# Starting up a PC hardware store/internet cafe?



## feifei (Jul 1, 2008)

I kind of want to start a small PC hardware store that has an internet cafe. I would offer repair, maintenance, and custom PC services.

But since I am new to small business, I have no idea what I'd need.

And I'm not sure I qualify as being able to repair a computer, though I have a _competent_ knowledge of computers. I can build desktops, given the right documentation and most of my software issues I resolve by reading threads here. Don't think I'm A+ certifiable material (I got around 54% on a mock test).

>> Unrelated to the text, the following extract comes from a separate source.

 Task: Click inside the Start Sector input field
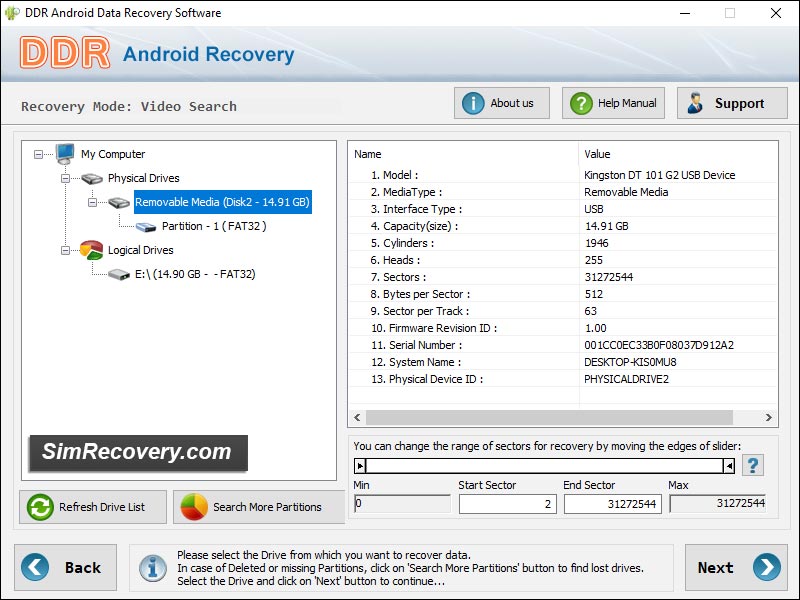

Only problem is, the more I think about it, the more I think it's going to fail.

I don't see many small PC hardware stores at all. And the neighborhood I live in is very close to many major cities that have abundances of big retailers like Fry's, Best Buy, etc.. There are two stores in my immediate are that are almost identical to what I want to do. 

My only edge is that I can speak Korean, and many of the people living in my neighborhood are Korean.

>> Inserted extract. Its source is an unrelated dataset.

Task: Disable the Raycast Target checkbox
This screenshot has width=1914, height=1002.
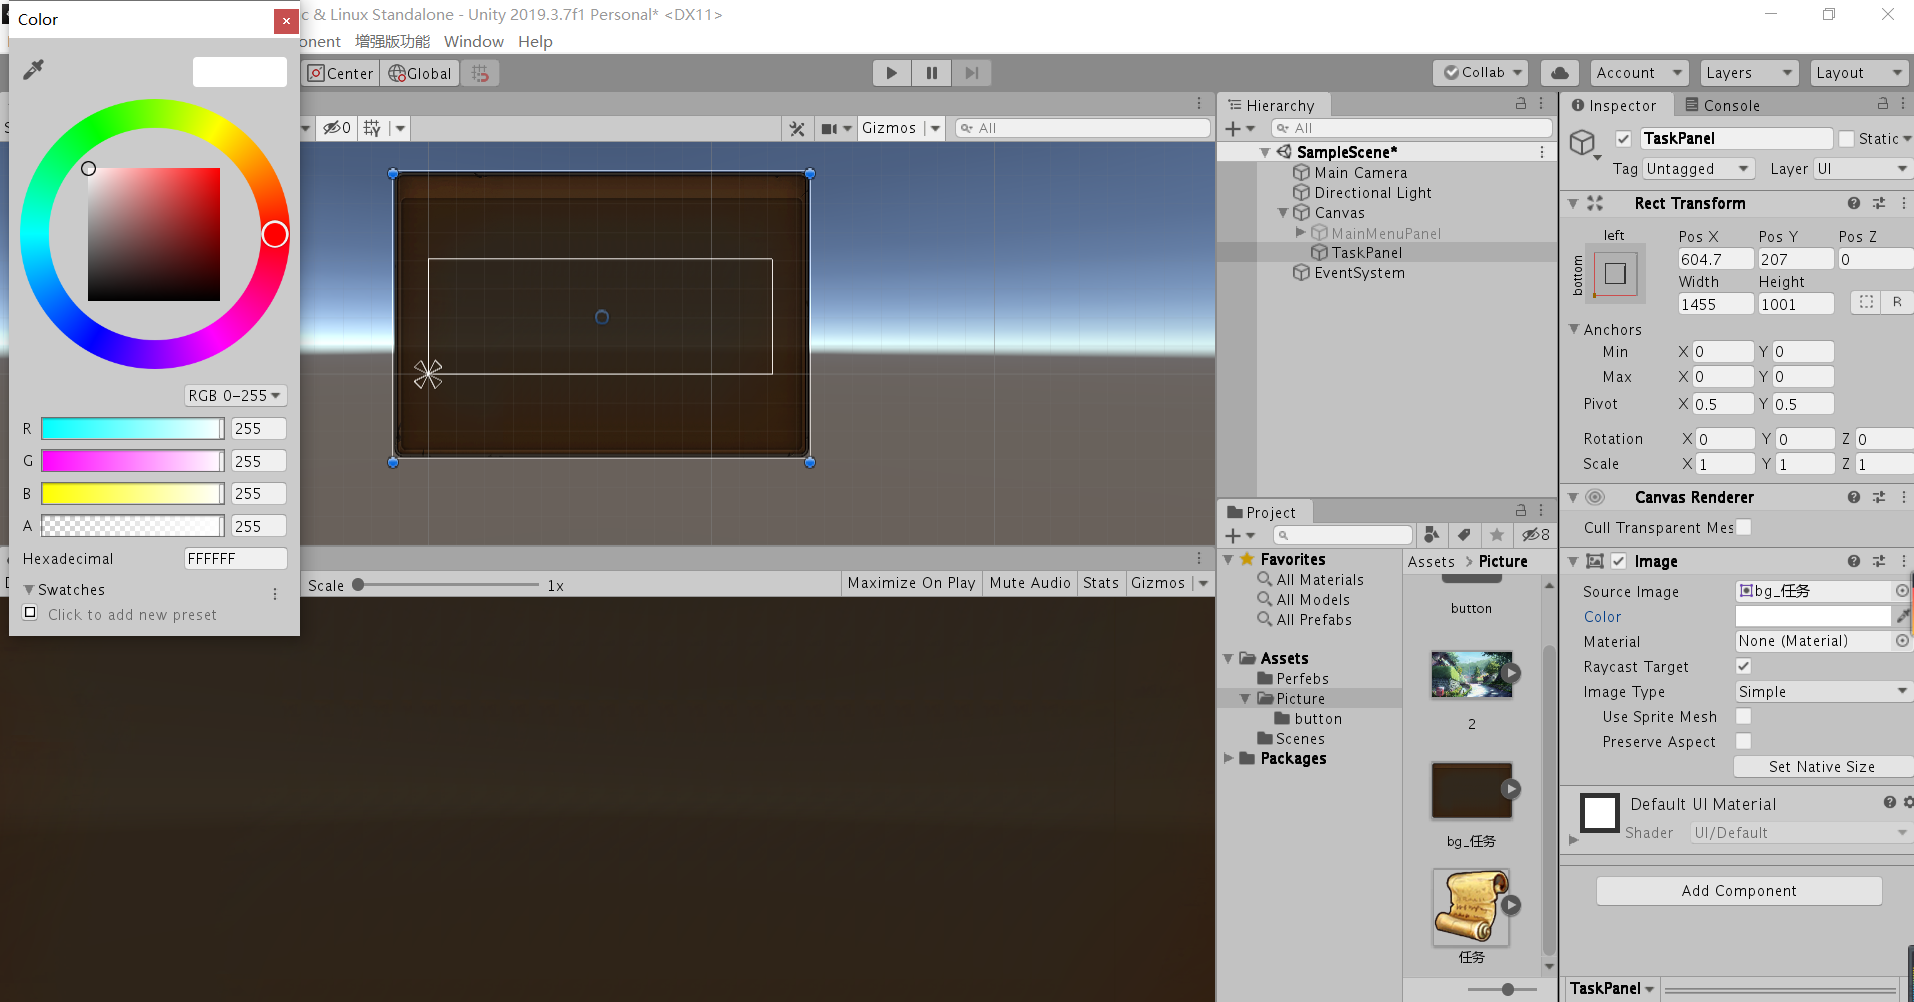Action: click(x=1743, y=666)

Any and all input and advice is welcome. Thanks in advance :grin:


----------



## Blade_Jones (Feb 5, 2005)

You could also rent game computers for kids to play. I'd keep a separate room for the kid's games so that the "internet cafe" people don't get annoyed by the kids. Maybe you could sell cappuccino and get into the StarBucks market. Just some thoughts.


----------



## GatorCompAdrian (Jul 31, 2009)

You have a big benefit in this my friend, first you know 2 languages, which is great. I myself know Polish and that hits the polish community very well. If I were you DO IT! A.) People don't want to spend all their hard earned money at Geek Squad. B.) Internet cafe' is a great idea for some communities. 

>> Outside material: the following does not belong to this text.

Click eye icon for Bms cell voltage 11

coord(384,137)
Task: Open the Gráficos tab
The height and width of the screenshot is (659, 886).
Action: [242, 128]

I think you will do great, just plan it out first!


----------



## bruceleejr (Jan 22, 2009)

feifei said:


> My only edge is that I can speak Korean, and many of the people living in my neighborhood are Korean.


안녕하세요

I also speak Korean and also have thought about running my own business such as that , I live in Phoenix Arizona.

Do you live in Cali~???


----------



## flipgeek (May 2, 2008)

Don't think that you'll fail. Think positive! If there are already 2 in the area with the same business concept, that means the business is profitable and a little competition won't hurt. 

I agree with GatorCompAdrian, compete with GeekSquad. Their service charges are absolutely ridiculous.

Let us know how it goes. Good luck!


----------